No one really believes the house they are purchasing is worth the millions in mortgage debt. It’s two or three bedrooms surrounded by plaster and brick on a 14-by-75-foot lot “close to TTC, U of T, schools, and lots of amenities”, as the listings tend to read. Most homes are sold without conditions, no survey, and no home inspection. Sometimes the buyers don’t even view the property. Sometimes they live in far-flung lands and the motive is to purchase a commodity, not to find a home in which to live.
Garth Turner, who was briefly the Minister of National Revenue under Kim Campbell, wrote in his 2005 book Greater Fool: The Troubled Future of Real Estate that such behaviour epitomizes the greater fool theory: when the price of an object is not determined by its intrinsic value, but the belief that another purchaser — the greater fool — will pay more for it down the road. It’s been a viable theory so far that has not only reaped untold millions of profit for speculators, but has also increased the theoretical value of every homeowner’s equity, be they speculators or not.
Faced with an equally out-of-control residential real estate market, British Columbia enacted legislation imposing a 15 per cent tax on purchases of property by foreigners in that province. Acting on incomplete facts, as leaders sometimes must do, B.C. took the legislative plunge, applied the tax and waited, hoping it would cool (not kill) the market. It appears to have had its desired effect: prices have fallen approximately 12 per cent in a year. It seems to have worked, even though we may never know why.
The province, like Ontario, was not tracking at the time who the buyers were, where they lived, and their source of income. It was a shot in the dark at real estate speculation from foreign lands.

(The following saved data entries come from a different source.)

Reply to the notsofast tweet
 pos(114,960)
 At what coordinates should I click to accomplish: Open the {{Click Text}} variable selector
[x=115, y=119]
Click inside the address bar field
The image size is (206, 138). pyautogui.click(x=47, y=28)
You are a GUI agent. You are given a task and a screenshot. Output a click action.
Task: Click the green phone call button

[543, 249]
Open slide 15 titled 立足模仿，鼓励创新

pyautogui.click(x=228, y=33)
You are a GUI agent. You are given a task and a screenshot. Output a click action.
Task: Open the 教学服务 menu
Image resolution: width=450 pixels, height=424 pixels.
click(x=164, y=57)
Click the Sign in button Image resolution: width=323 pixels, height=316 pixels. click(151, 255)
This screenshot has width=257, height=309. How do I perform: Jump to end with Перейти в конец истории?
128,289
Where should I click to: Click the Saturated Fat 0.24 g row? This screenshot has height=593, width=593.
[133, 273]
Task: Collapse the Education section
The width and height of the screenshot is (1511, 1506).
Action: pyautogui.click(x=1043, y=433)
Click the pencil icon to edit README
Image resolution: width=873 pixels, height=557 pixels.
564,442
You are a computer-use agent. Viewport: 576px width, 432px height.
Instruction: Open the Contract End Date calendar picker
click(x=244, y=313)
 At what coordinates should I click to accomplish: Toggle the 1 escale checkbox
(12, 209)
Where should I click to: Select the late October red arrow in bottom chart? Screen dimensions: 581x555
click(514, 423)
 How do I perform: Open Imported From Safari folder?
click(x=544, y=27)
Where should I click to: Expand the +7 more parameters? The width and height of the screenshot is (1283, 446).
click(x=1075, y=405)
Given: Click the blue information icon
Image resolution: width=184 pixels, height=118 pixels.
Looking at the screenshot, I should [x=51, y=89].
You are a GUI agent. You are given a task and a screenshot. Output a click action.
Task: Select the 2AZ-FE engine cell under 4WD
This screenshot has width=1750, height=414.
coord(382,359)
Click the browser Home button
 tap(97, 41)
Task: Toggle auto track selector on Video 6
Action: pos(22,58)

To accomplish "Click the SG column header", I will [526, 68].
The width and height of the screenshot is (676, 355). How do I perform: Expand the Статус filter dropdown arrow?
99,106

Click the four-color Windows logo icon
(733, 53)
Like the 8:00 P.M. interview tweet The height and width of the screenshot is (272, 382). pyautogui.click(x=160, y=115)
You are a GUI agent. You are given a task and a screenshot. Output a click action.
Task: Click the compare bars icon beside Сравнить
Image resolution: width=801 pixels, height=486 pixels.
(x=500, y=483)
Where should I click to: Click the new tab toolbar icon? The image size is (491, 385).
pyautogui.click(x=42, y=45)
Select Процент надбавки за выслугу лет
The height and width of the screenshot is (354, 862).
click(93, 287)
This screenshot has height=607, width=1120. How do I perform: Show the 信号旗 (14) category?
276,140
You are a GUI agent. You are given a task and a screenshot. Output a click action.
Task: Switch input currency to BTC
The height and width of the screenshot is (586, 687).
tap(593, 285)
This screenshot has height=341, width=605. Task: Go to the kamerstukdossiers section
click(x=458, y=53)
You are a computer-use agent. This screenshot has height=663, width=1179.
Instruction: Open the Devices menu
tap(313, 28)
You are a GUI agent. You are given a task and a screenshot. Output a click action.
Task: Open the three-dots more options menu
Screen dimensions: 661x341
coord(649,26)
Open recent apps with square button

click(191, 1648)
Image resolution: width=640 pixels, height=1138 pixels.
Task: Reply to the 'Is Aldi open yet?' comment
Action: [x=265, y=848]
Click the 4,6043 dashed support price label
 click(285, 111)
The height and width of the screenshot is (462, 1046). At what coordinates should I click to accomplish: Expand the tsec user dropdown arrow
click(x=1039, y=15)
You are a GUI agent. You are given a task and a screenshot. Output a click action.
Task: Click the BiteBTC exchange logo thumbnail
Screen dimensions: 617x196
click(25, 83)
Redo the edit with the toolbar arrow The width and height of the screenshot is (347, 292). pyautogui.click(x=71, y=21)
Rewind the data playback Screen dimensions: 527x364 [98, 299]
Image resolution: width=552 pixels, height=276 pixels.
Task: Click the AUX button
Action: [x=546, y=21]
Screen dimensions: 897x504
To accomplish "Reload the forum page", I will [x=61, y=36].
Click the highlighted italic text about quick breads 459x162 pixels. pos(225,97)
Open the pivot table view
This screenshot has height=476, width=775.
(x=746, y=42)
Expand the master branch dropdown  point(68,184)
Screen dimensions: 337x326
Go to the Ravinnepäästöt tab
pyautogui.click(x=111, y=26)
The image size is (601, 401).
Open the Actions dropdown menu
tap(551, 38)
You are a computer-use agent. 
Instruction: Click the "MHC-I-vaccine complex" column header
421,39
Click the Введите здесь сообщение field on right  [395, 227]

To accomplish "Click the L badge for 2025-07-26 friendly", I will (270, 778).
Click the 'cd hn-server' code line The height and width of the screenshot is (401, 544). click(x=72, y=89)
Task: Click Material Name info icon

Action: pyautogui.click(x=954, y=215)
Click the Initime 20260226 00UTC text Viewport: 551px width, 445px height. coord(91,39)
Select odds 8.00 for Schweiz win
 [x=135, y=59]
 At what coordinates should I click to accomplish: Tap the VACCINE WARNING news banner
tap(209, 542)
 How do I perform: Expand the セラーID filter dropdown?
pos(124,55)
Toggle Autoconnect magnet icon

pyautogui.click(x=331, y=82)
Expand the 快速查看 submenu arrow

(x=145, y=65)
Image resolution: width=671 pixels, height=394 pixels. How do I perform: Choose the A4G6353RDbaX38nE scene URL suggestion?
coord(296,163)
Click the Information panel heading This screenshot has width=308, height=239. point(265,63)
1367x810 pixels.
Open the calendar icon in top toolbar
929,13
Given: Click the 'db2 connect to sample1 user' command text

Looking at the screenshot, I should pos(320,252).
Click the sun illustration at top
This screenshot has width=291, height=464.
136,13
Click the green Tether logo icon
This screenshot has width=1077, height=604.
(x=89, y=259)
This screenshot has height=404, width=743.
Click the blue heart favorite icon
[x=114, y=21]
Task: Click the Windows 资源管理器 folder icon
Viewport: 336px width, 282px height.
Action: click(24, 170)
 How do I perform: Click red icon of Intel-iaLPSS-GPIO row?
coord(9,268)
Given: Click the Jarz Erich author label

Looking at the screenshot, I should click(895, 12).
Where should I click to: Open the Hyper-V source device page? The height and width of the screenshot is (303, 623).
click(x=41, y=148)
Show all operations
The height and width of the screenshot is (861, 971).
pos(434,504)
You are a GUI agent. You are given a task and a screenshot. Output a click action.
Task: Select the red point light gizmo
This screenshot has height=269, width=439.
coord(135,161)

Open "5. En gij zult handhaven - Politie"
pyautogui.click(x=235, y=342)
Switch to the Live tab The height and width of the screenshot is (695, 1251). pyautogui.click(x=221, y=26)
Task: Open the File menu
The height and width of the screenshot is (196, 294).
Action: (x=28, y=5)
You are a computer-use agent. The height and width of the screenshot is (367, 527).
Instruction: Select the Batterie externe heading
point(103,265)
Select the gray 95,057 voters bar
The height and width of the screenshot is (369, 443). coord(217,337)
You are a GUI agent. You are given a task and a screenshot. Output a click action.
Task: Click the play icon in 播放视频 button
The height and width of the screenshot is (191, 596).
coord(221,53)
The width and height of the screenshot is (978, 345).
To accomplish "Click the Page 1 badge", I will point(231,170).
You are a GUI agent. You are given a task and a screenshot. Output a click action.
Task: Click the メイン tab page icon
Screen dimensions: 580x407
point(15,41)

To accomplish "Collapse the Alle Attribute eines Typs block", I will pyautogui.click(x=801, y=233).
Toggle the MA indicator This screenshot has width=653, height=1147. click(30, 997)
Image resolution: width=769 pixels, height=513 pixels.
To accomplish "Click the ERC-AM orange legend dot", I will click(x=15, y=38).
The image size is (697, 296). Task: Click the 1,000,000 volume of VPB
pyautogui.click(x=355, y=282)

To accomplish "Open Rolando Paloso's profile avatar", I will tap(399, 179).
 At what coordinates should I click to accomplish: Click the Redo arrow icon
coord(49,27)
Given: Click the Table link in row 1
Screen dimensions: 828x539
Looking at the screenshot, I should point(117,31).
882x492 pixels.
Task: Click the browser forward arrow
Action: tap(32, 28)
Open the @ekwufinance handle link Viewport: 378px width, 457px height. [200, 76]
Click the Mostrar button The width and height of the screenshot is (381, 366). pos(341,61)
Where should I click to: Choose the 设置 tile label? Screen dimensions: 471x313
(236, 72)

Now, it may be that those prospective buyers, rebuffed in the west, have moved their focus to the GTA. But John Tory and Kathleen Wynn appear unwilling to follow B.C.’s lead, saying they say they need more facts to make an informed decision. Perhaps they figure the market will collapse under its own weight, and don’t want to appear to have caused it.
This is a defeatist and cowardly course to chart. They are really worried about curbing speculation and crashing the market, evaporating the $1.5-million in equity that grandma had in her Scarborough bungalow. Neither are likely to be re-elected after such a scenario.
Like Butch and Sundance facing inevitable capture and certain loss, this housing market bubble will burst left to its own devices. The mayor and the premier must summon the courage to enact measures to cool the market, even if it’s a jump fraught with political danger.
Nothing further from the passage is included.